Smithfield’s original announcement in January 2007 was billed as a “landmark decision” in the company’s animal management. Wednesday’s announcement had been telegraphed a year ago in the Virginia-based company’s 2008 annual report. Referring to the January 2007 announcement of the phase-out, the company then said “we (Smithfield) anticipate this will occur over the next 12 to 13 years.”
The transition continues, however, with preliminary work underway to determine the “best approach” at each of its breeding farms, the company said Wednesday.
“Extensive retrofits”
Some Smithfield farms will require “extensive retrofits and reconfiguration,” the company said, and many of its farms may also require new permits from state agencies to make any significant changes.
Group housing conversions, however, have already taken place at two existing Smithfield farms in North Carolina and Colorado and at a newly built facility at Milford, Utah.
The facility at Milford, about 270 km southwest of Provo, includes two new 5,000-hog housing sites where sows have access to individual stalls to eat, drink, and rest, but can also move into a more open pen area, the company said Wednesday.
Smithfield on June 16 posted a net loss of US$190.3 million on $12.5 billion in sales for the year ending May 3, down from a $128.9 million loss on $11.4 billion in sales in the year-earlier period (all figures US$).
“I can summarize the quarter and I can summarize the year very, very succinctly in saying that we have a hog production issue,” Smithfield CEO Larry Pope said in a transcribed conference call with industry analysts.
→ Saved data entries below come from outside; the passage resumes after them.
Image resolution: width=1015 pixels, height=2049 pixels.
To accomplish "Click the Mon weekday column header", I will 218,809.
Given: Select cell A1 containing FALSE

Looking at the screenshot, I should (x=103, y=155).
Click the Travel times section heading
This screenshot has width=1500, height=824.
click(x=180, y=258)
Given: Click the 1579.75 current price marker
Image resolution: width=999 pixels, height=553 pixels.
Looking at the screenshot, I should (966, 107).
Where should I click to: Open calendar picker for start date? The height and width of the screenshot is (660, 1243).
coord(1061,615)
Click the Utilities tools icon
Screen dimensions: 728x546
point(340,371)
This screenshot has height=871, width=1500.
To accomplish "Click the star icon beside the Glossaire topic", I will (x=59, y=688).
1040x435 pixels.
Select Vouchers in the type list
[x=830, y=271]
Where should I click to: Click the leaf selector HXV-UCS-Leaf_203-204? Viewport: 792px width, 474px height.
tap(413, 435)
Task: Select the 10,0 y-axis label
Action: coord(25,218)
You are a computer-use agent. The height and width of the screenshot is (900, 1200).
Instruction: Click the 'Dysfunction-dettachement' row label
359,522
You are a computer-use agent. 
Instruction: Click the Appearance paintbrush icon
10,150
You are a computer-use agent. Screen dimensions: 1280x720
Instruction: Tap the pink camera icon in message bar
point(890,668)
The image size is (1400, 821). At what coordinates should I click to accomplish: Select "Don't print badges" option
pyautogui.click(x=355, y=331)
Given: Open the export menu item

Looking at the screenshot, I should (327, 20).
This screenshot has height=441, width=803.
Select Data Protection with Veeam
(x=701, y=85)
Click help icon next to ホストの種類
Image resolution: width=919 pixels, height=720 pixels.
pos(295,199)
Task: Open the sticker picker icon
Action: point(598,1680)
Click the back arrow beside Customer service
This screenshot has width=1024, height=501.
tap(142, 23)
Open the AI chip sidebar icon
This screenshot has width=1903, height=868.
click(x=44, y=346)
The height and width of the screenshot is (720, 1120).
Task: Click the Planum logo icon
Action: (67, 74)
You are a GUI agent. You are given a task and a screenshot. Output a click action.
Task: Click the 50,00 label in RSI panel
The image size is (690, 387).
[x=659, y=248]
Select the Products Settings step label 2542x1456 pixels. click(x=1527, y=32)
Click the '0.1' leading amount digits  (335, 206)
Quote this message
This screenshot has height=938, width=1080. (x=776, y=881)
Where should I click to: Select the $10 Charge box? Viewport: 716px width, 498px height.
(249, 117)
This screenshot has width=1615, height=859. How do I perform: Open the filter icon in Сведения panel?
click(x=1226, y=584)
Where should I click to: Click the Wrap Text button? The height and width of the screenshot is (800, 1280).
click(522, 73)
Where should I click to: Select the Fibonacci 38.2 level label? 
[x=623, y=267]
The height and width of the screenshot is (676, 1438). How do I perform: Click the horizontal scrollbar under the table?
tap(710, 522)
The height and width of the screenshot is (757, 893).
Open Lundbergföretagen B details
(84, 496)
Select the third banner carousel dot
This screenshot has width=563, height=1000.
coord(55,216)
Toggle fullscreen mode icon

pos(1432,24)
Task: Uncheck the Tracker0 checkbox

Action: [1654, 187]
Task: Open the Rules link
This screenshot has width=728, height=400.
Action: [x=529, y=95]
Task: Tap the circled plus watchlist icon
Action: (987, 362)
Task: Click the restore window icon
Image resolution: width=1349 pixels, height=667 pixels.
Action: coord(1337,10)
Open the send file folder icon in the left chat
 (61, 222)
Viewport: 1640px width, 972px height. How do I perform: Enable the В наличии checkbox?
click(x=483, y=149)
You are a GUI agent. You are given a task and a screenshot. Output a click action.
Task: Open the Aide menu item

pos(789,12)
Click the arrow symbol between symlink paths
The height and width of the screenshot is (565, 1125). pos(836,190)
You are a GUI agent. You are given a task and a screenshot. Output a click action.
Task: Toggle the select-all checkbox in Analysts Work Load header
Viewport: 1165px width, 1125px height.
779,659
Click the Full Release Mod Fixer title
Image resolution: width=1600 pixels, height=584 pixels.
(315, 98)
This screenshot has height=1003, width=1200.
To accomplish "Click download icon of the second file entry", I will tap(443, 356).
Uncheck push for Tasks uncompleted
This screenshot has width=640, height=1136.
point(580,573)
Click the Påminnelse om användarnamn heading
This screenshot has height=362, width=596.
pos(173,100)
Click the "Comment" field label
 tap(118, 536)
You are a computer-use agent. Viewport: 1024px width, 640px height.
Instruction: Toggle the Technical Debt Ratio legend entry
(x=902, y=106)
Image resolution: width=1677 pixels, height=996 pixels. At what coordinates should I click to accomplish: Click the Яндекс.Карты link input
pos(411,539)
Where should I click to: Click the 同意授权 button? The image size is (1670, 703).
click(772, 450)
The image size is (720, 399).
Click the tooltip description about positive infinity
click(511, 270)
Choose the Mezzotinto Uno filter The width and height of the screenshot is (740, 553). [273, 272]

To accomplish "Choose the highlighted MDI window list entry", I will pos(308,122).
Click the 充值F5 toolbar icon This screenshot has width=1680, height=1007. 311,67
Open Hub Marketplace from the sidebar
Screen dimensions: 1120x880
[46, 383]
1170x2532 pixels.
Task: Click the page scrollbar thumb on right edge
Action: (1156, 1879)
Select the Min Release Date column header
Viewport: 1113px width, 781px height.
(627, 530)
“The part of the business that has carried this organization for many years has flipped on its head as a result of sharply increased raising costs last year that we’ve talked about many, many times and those are continuing into the fourth quarter, just as we had told you they would be, and that raised our cost on a comparable basis from $54 a hundredweight to $63 a hundredweight.”
Citing the demands on feed grains from the ethanol sector and increased feed costs, Pope said, “it doesn’t take a rocket scientist to figure out that the issue is grain cost and that has got to be resolved one of two ways. Either grains have got to moderate or the live hog market has got to move up and be transferred through in terms of higher meat prices to consumers.”